Vale lembrar que, além desta liderança armada, o país é a casa de um dos grupos terroristas de maior alcance global, o Hezbollah. Após a confirmação da morte do Khamenei, o grupo terrorista financiado pelo Irã garantiu que haverá vingança por parte dos iranianos.
Leia também: Israel e EUA atacam prédio onde será eleito o novo líder supremo do Irã; 88 aiatolás estariam presentes
Além da morte de Ali Khamenei, a filha, o genro e o neto do líder supremo, os ataques americanos com auxílio de Israel também culminaram na morte de líderes de grande influência do país. De acordo com o portal de notícias Al Jazeera, o atual presidente Masoud Pezeshkian declarou que o ataque ao Irã é “declaração aberta de guerra contra os muçulmanos“.
Ainda em anúncio para a população iraniana após as ofensivas dos dois países inimigos, Pezeshkian ainda afirmou que “este evento trágico é a maior provação do que o mundo islâmico enfrenta hoje“. Apesar de presidente, Masoud possui um poder reduzido em comparação ao Líder Supremo, ao qual respondia antes da morte de Khamenei.
Ainda de acordo com o portal de notícias Al Jazeera, os demais mortos na operação americana seriam de alta importância para o governo iraniano, incluindo decisões internacionais e possíveis acordos com países do exterior.
Ali Shamkhani, de 70 anos, ocupava o cargo de secretário do recém-criado Conselho de Defesa do Irã e era considerado um conselheiro próximo do líder supremo, Ali Khamenei. Além disso, ele também comandou por mais de uma década o Conselho Supremo de Segurança Nacional (SNSC) do Irã.
Figura política importante, Shamkhani também teve papel de destaque nas negociações entre Teerã e Washington sobre o programa nuclear iraniano, acompanhando de perto as rodadas de diálogo entre os dois países.
Abdolrahim Mousavi exercia o cargo de chefe do Estado-Maior das Forças Armadas do Irã. Ele foi nomeado para a função pelo líder supremo, Ali Khamenei, poucos dias após os ataques atribuídos a Israel contra o território iraniano, em junho do ano passado.
Antes disso, Mousavi comandou o Exército iraniano entre 2017 e 2025, período em que consolidou influência dentro da estrutura militar do país.
É possível que Mousavi tenha tido um papel relevante no avanço do programa de mísseis balísticos do Irã, no desenvolvimento de sistemas de drones, um dos principais motivos que levaram aos ataques dos Estados Unidos e Israel.
Aziz Nasirzadeh ocupou o cargo de ministro da Defesa do Irã no governo de Masoud Pezeshkian. Anteriormente, ele exerceu a função de vice-chefe do Estado-Maior das Forças Armadas iranianas e comandou a Força Aérea do país entre 2018 e 2021, período em que ampliou sua influência na estrutura militar nuclear iraniana.

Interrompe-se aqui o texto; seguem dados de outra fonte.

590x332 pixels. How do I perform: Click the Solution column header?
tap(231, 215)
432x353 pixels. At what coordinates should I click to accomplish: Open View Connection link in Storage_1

Mohammad Pakpour atuou como comandante-em-chefe da Guarda Revolucionária Islâmica do Irã (IRGC) de junho de 2025 até sua morte. Esse grupo também chegou a ser liderado por Ali Khamenei antes da nomeação como Líder Supremo do Irã.
Ao longo da carreira militar, Pakpour comandou inicialmente unidades blindadas da corporação e, mais tarde, esteve à frente de uma divisão de combate durante a guerra entre Irã e Iraque, na década de 1980.

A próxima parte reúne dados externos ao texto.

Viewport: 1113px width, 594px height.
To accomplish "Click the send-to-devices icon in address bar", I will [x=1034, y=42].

Leia também: Irã ameaça atacar todos os centros econômicos do Oriente Médio e levar o petróleo a US$ 200
Após as ofensivas americanas e israelenses que mataram os líderes citados, o Irã tem respondido aos ataques com bombardeios em locais estratégicos. Logo após as explosões em Teerã, mísseis iranianos atingiram uma base americana em Doha, no Catar.

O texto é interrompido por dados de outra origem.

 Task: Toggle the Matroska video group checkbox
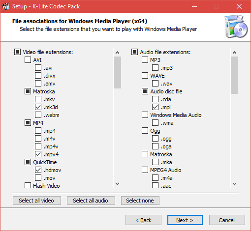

Mesmo sem mortes de nomes importantes, os ataques do Irã devem continuar como resposta às ofensivas dos inimigos iranianos. Como alternativa de iniciar uma pressão para a retirada das tropas americanas, autoridades locais definiram pelo bloqueio do Estreito de Ormuz, principal rota marítima para produtos como petróleo e gás natural. O fechamento do local pode causar impactos severos à economia de diversos países do exterior.